Aim 1:
Output as a JSON list of strings, one string per line, the stretch of the listing from the line that contains "At what coordinates" through the end of the listing, with blank lines omitted and the pictures left out.

Given passage:
# Statistical Machine Translation

If you have seen the SMT lecture, you already know what the task of machine translation is and what word alignment is. With the help of this notebook, let's try to figure it all out in practice.

# IBM MODEL 1

1.We need to calculate $$p(f,a|e,m)=\frac{p(f,a|e,m)}{\sum_{a \in A} p(f,a|e,m)}$$
* English pairs consist of: $l=2$ words.  
* German pairs: $m=2$  
* Alignment $a$ is {${a_{1},..., a_{m}}$}, where each $a_{j} \in {0,...,l}$ 
<F>

2.There are $(l+1)^m$ possible alignments. And in IBM1 all allignments $a$ are equally likely:
$$p(a|e,m) = \frac{1}{(l+1)^m}$$ 
<F>
3.To generate a German string $f$ from an English string $e$:  
* Step 1: Pick an alignment $a$ with probability: $\frac{1}{(l+1)^m}$  
* Step 2: Pick the German words with probs: $$p(f|a,e,m)={\prod_{j=1}^{m} t(f_{j}|e_{a_{j}})}$$
 
4.The final result:  $$p(f,a|e,m)=p(a|e,m)\times{p(f|a,e,m)}=\frac{1}{(l+1)^m}{\prod_{j=1}^{m} t(f_{j}|e_{a_{j}})}$$


In [None]:
#Import function for training model

from smt.ibmmodel.ibmmodel1 import train

In [None]:
#our German and English pairs

sent_pairs = [("the house", "das Haus"),
              ("the book", "das Buch"),
              ("a book", "ein Buch"),
              ]

In [None]:
# Results of train

train(sent_pairs, loop_count=300)

# IBM MODEL 2

1.The main difference between Model 1 and Model 2 is that we introduce alignment (distortion parameters): 
$q(i|j,l,m)=$'probability that $j'$th German word is connected with $i'$th Enhlish word, given sentence lengths of $e$ and $f$ are $l$ and $m$ respectively'.

Dataset rows:

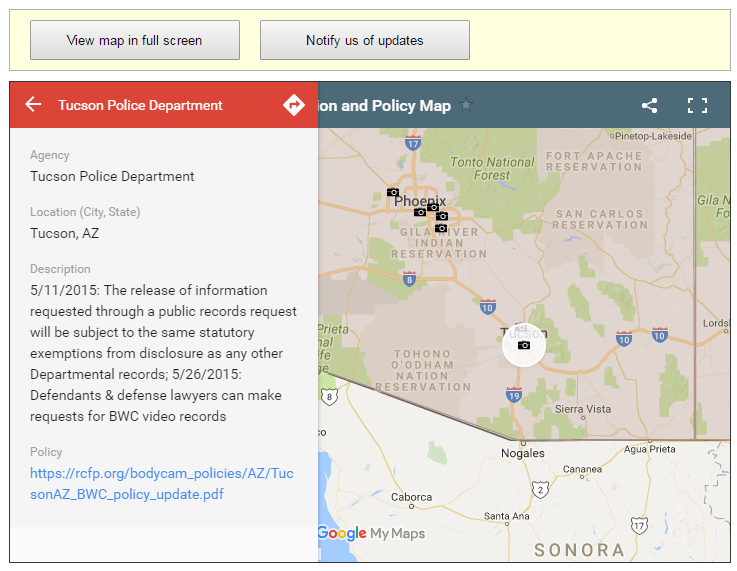This screenshot has width=737, height=571.
Task: Click the Caborca town label
Action: pyautogui.click(x=411, y=497)
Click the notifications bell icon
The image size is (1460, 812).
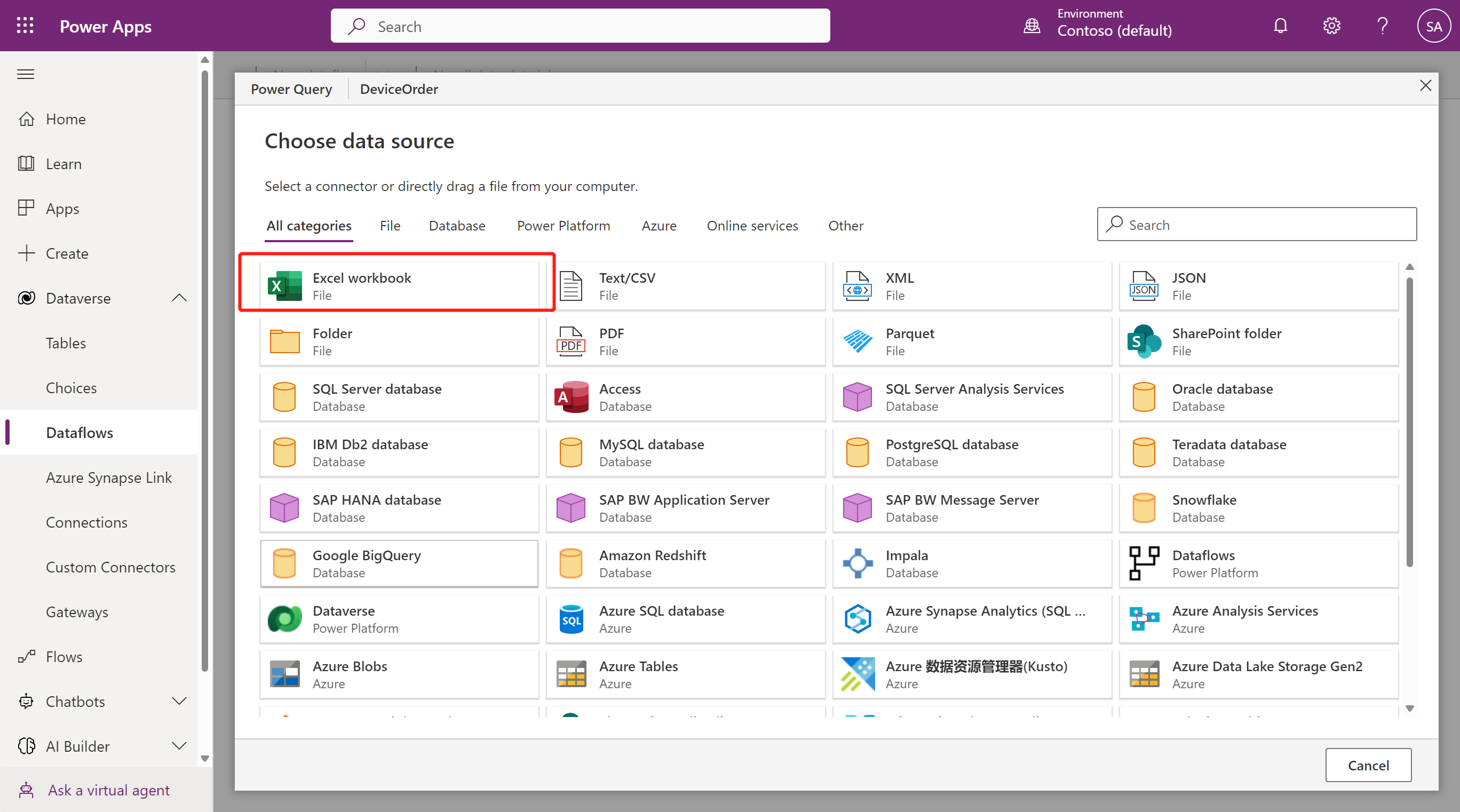pos(1280,26)
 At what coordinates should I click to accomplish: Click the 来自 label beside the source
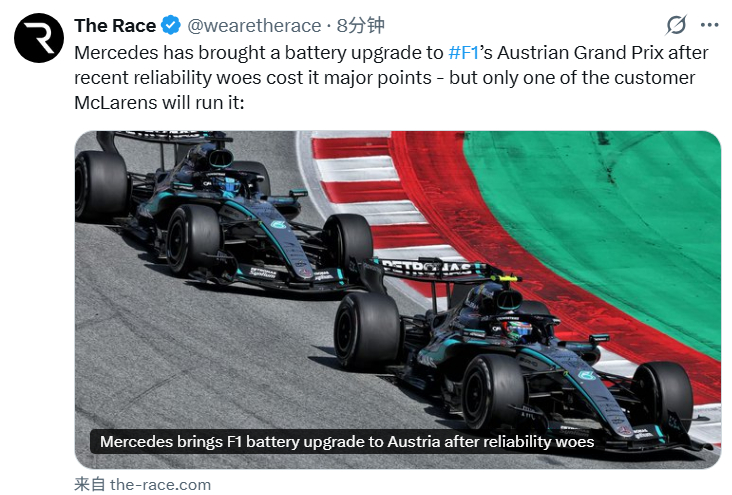(x=90, y=484)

Aim 2:
Answer these questions about the notebook on statistical machine translation:
(a) In the IBM Model 1 section, how many words do the English pairs consist of?
(b) What value of loop_count is passed to train?
(c) Which German string is paired with "a book" in sent_pairs?

Correct response 1:
[
  " At what coordinates should I click to accomplish: Click the 来自 label beside the source",
  "(x=90, y=484)"
]

Correct response 2:
(a) Two words (l=2).
(b) 300.
(c) "ein Buch".